In 2003 I lost my 25 year old son and I should write a book on the things "not to say or do". I too had people tell me, "its been long enough, get over it", or "well at least you have another son (my all time favorite)" and other stupid comments. The fact is they don't (and you really hope they never do) truly understand. After a while I simply started thinking to myself, "you are just ignorant and I'm not going to let your foolish comments affect me". I would nod and go on with my business.

It will be seven years next week and it is still just as painful today as it was then, I've simply learned to cope internally and I don't cry as much.

I would get mad whenever people would tell me "time will cure this". I thought "are you crazy, nothing will ever close this huge hole in my gut". Well I need to tell you, and I can say this because I'm a memeber of the Club, time will help you cope/adjust so don't be too harsh on people who are either really trying to help or are to dumb to know what they are saying.

Another note: I did, after five years, get professional help from a QUALIFIED grief counselor but even she was not a member of the Club and didn't really know....but it did help me.

JillyB's picture
JillyB
Posts: 50
Joined: Feb 2010

WOW, I am so sorry for the things ppl said to you! Most of those things go far beyond, just plain old, not knowing what to say. I amy not have children, but know someone who has lost theirs and you NEVER 'Get over it!" I notice you just posted recently and the pain is stil very fresh. Maybe you should stay awaay from these so called friends for a bit? You don't need that. My heart breaks for you.

CarrWilson's picture
CarrWilson
Posts: 112
Joined: Feb 2010

I am not sure if you are still following this board, but I wanted to say I am so sorry that you have had to deal with this issue at work. I too work in the healthcare field, and have been so surprised by my coworkers reaction. When I first told them about my breast cancer almost every one looked at my breast! (NO, you cannot see it!) When I work with my patients I feel I have much more empathy and can really feel the emotions they are going through. (This is a good side effect, but not really what I wanted). I am glad you have a good rapport with your patients. They will be your support and your reason to keep coming to work.

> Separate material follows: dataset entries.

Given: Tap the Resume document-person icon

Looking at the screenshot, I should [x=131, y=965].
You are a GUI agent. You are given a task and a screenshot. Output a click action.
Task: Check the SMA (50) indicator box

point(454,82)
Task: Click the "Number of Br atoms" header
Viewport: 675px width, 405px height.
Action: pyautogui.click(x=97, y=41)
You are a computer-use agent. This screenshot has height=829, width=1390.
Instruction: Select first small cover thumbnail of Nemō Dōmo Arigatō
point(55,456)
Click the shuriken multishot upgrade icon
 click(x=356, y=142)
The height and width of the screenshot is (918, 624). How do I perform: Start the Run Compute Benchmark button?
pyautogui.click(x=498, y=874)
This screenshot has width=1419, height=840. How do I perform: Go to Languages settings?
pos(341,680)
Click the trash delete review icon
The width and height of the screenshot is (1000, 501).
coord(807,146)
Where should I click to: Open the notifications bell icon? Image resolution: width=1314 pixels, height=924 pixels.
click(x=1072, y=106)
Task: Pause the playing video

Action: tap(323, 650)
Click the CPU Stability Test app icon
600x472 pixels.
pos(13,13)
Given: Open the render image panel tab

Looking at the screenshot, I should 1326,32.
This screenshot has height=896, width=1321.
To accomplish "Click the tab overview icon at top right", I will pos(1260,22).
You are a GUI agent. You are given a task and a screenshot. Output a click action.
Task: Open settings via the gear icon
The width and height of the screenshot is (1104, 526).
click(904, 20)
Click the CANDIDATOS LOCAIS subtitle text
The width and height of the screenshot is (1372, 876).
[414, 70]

One thing that I have realized is in the healthcare field, we laugh to keep from crying. We expect everyone to be strong and shake it off. No I don't need a debriefing...we can just keep on going and taking care of everyone else. I am fine, I don't need anything.... When it is one of our own, it is so much harder to accept. You can keep a slight distance between patients, but it is more difficult to have that distance with a coworker.

That being said, we do need time to grieve, we don't have a time scale, when you loose someone you love so much and are so close to the Kubler Ross scale does not apply in the same way. This is not to excuse your coworkers behavior, but just possibly an explaination. I have heard time heals all wounds, but time is not the same for all of us.

Take care of yourself, take the ALL the time you need, and try to remember how analytical the healthcare mind is. I am sure no one "intentionally" meant to hurt you.

Best of Luck - Carrie

watergun
Posts: 2
Joined: Jun 2010

Hi. My name is Marybeth. I wrote a long paragraph to you and clicked the post button, but the whole message disappeared. Your picture is very powerful. I feel as though I can see the real you, and I can clearly see your pain. I just know your young man was an amazing kid. I bet he was very charismatic and easy going...the kind of person that made you feel good to just be around him.
Those people who expect you to be "over it," are shallow at best. Why should you even try to get over it? He is very very special, and you will be thanking the universe every day for the rest of your life for giving you such an amazing kid. The memory of his precious essence is like beautiful music. Simple and limiting words cannot approach describing him. So, I know by now you realize talking to people who have not experienced this pain have no idea what its all about. I wish this post was open to talking more about the people who passed away. I for one would like to hear more about your son. I'd like to see a picture of him with you and his brother. I'd like to know what are your favorite memories of him.